信長による処刑
フロイス『日本史―織田信長編』に出てくる残虐な処刑の例として、荒木村重の妻子・親族に架した刑がある。信長は、高山右近を通じて荒木村重に叛乱を思いとどまるよう翻意を促したが、村重はついに聞き入れなかった。こうした場合に信長の怒りは頂点に達し、世の人々に見せしめのため、はつりつけや焼殺の刑罰を与えた。

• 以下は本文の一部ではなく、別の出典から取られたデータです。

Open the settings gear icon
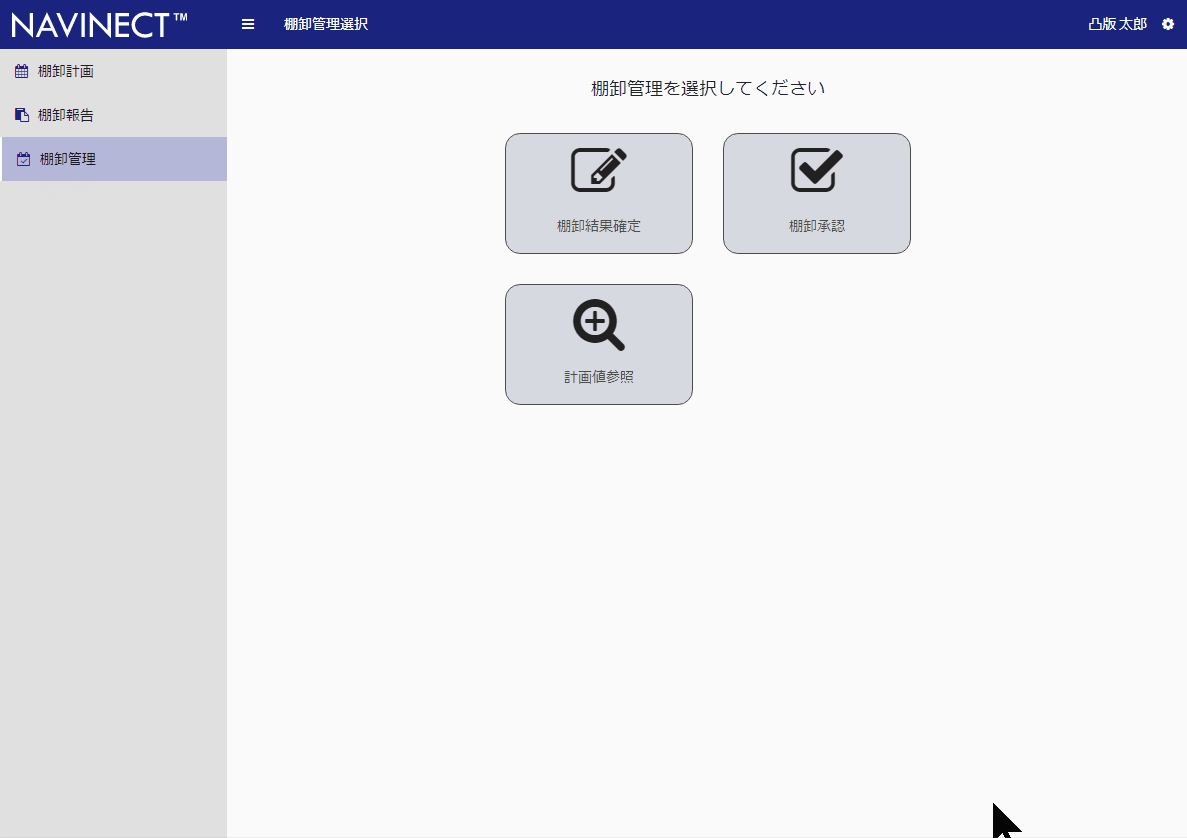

「・・これらの婦人の幾人かには幼児があったが、母親を
いっそう苦しめるために、幼児たちを彼女らの胸に縛り
つけ、ともに十字架に懸けた。・・・・一同が続いて
十字架に磔にされた後、刑吏たちは下から、あるいは銃弾
をもって、または槍で彼女らを殺した。」
「第三の処刑はさらに比較にならぬほど残酷で非人道的、
かつ恐怖すべきものであった。四つの平屋が作られ、
それに五百十四名が分けて入れられた。それらのうち、
三百十四名が婦人で、百三十四名が男たちであった。
そこで大量の乾燥した草、柴、木材が集められ、これに
放火して彼ら全員を生きたまま焚殺した。・・・」
当時、人が死ぬ時には、僧侶に依頼してお経を書き込んだ紙の衣服を肌につける習慣があった。フロイスは、仏僧たちがこの欺瞞的な習慣を利用して豊富な施与を獲得したと書いている。
古来、中国、モンゴル、オスマン・トルコなど大陸で考案された処刑法に比べれば、まだ生易しいといえるかもしれないが、ともかく洋の東西を問わず、敵対する者には思いつく限りの残虐な刑を人類は実行してきた。